%%
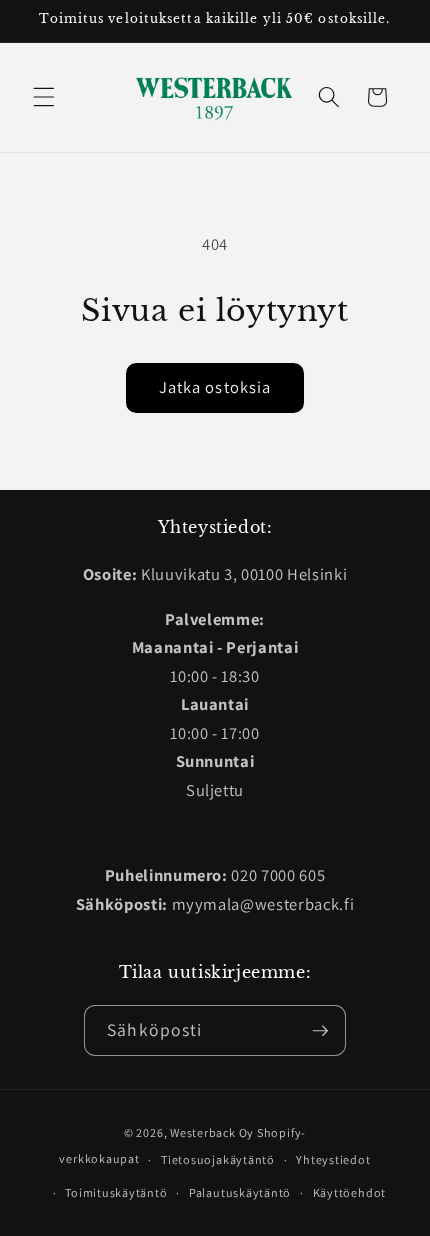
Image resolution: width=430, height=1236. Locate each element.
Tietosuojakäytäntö (218, 1159)
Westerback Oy (212, 1132)
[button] (44, 97)
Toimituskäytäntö (116, 1192)
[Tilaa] (320, 1031)
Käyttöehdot (349, 1192)
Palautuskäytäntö (240, 1192)
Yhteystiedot (333, 1159)
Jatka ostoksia (215, 387)
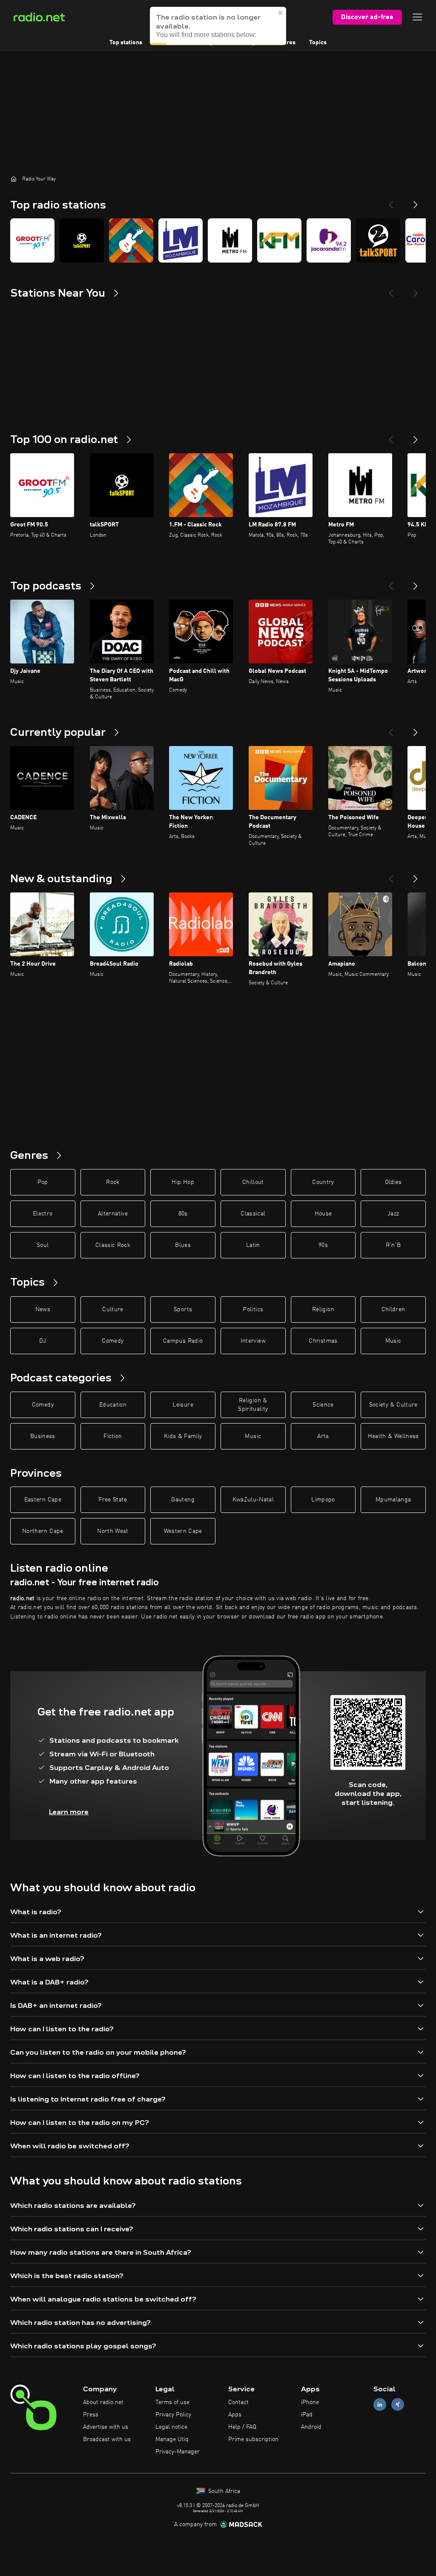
%%
> _Your assignment_
Each line from the one holding "Westerback Oy (212, 1132)" through the final line of the data needs to be transcribed exactly. Include both ends, skip the pictures, and add nothing.

> _Answer to the exercise_
Westerback Oy (212, 1132)
[button] (44, 97)
Toimituskäytäntö (116, 1192)
[Tilaa] (320, 1031)
Käyttöehdot (349, 1192)
Palautuskäytäntö (240, 1192)
Yhteystiedot (333, 1159)
Jatka ostoksia (215, 387)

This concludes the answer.